EXTRAIT DU DOCUMENT »
La Cour de justice de l'Union européenne a rendu sur question préjudicielle,
le 5 septembre 2012, une décision Joao Pedro Lopez da Silva Jorge, condamnant comme discriminatoire une partie du droit français transposant la procédure du mandat d'arrêt européen. Ce dernier, rappelons-le, se définit comme la demande de remise d'une personne formulée par l'autorité judiciaire d'un Etat membre à un autre Etat membre, afin de permettre l'exercice de poursuites pénales ou l'exécution d'une peine. Le principe posé par la
décision-cadre du 13 juin 2002, qui met en oeuvre le mandat d'arrêt européen, est que son exécution est obligatoire.
Une exception au caractère impératif du mandat d'arrêt européen
Dans certains cas exceptionnels, cependant, l'autorité judiciaire peut refuser de remettre la personne à l'Etat demandeur, notamment lorsque le mandat d'arrêt a été émis dans le but de faire exécuter une peine d'emprisonnement. Tel est le cas dans l'affaire Joao Pedro Lopez da Silva Jorge, l'intéressé, de nationalité portugaise, ayant été condamné en 2003 à cinq années de prison par le tribunal criminel de Lisbonne pour trafic de stupéfiants. Sans que l'on sache exactement s'il est venu en France pour échapper à l'exécution de sa peine ou s'il avait déjà des attaches dans notre pays, il s'est ensuite durablement installé en France, s'est marié à une Française et exercé la profession de chauffeur routier dans une entreprise française. Il demande donc à exécuter sa peine sur le territoire français, estimant que son renvoi dans une prison portugaise porterait atteinte à sa vie familiale, ainsi qu'à sa future réinsertion professionnelle. Ces deux éléments constituent les justificatifs essentiels de l'exception ainsi admise par le droit de l'Union européenne.

DONNÉES FOURNIES »
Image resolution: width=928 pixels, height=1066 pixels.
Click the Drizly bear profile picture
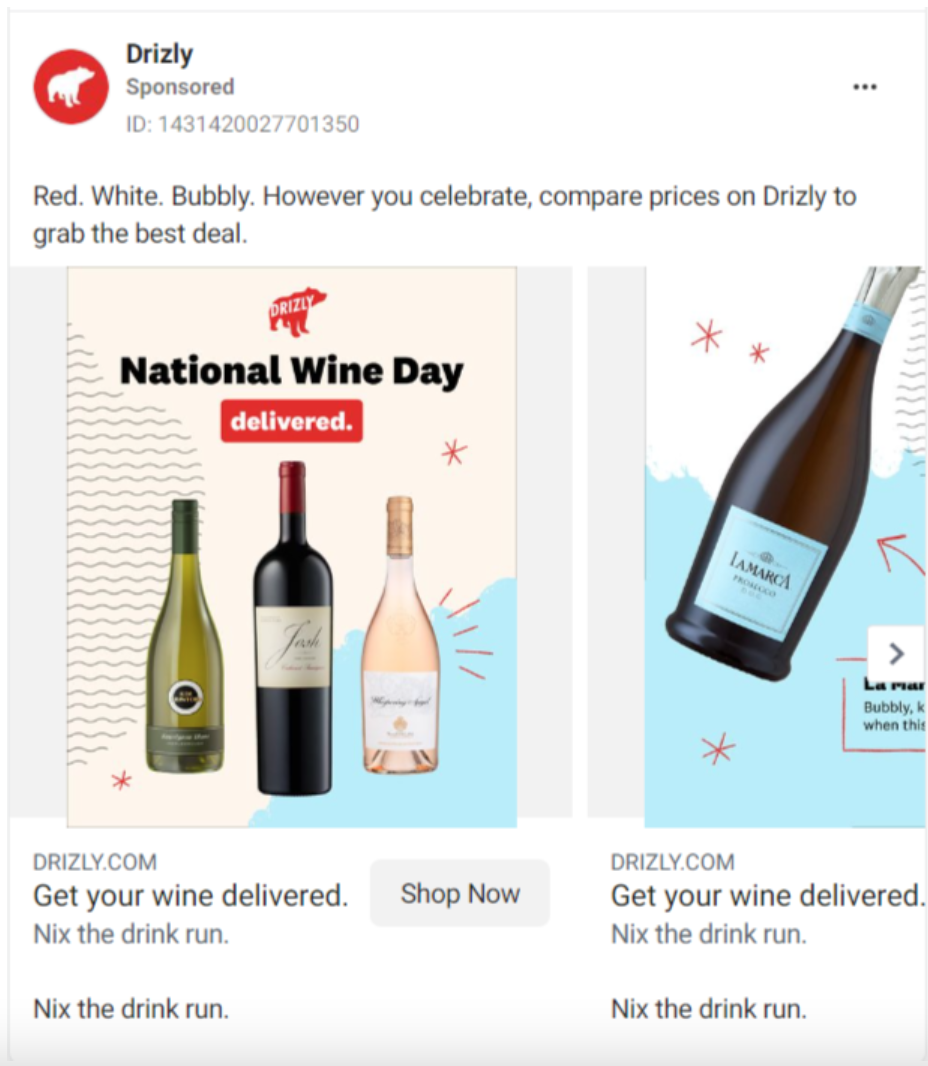tap(71, 86)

OBJECTIFS »
1. Relevez toutes les dates et années citées dans l'extrait sur le mandat d'arrêt européen.
2. Écrivez la suite de l'extrait sur le mandat d'arrêt européen, à partir de sa dernière phrase.
Les lignes n'ont aucun rôle à jouer ici.

EXERCICES CORRIGÉS »
1.
- le 5 septembre 2012 : la Cour de justice de l'Union européenne rend la décision Joao Pedro Lopez da Silva Jorge
- le 13 juin 2002 : date de la décision-cadre qui met en œuvre le mandat d'arrêt européen
- 2003 : l'intéressé est condamné à cinq années de prison par le tribunal criminel de Lisbonne

2.
Or, les autorités françaises refusent au requérant de bénéficier d'une telle mesure, que le droit français, en l'occurrence l'
article 695-24 du code pénal, réserve à ses ressortissants. C'est précisément cette restriction qui a fait l'objet de la question préjudicielle posée à la Cour de Justice de l'Union européenne.
La Convention de 1983
Pour les autorités françaises, cette exception au seul profit des citoyens français repose sur la
Convention sur le transfèrement des personnes condamnées du 21 mars 1983, à laquelle la France est partie, et qui organise la coopération entre Etats, pour que les personnes condamnées puissent purger leur peine dans "
leur milieu social d'origine", c'est à dire dans leur pays d'origine. Aux termes de l'article 9 de ce texte, l'Etat auquel est adressé la demande de transfèrement a le choix entre deux voies de droit : soit il transfère la personne vers le pays demandeur, soit il convertit la condamnation, et applique au condamné la sanction applicable, dans son droit pénal, à l'infraction commise. A cette objection, la Cour de Justice répond cependant que les autorités françaises disposent certes de cette option, mais que rien ne permet d'affirmer que le critère de choix entre les deux procédures est lié à la nationalité de l'intéressé.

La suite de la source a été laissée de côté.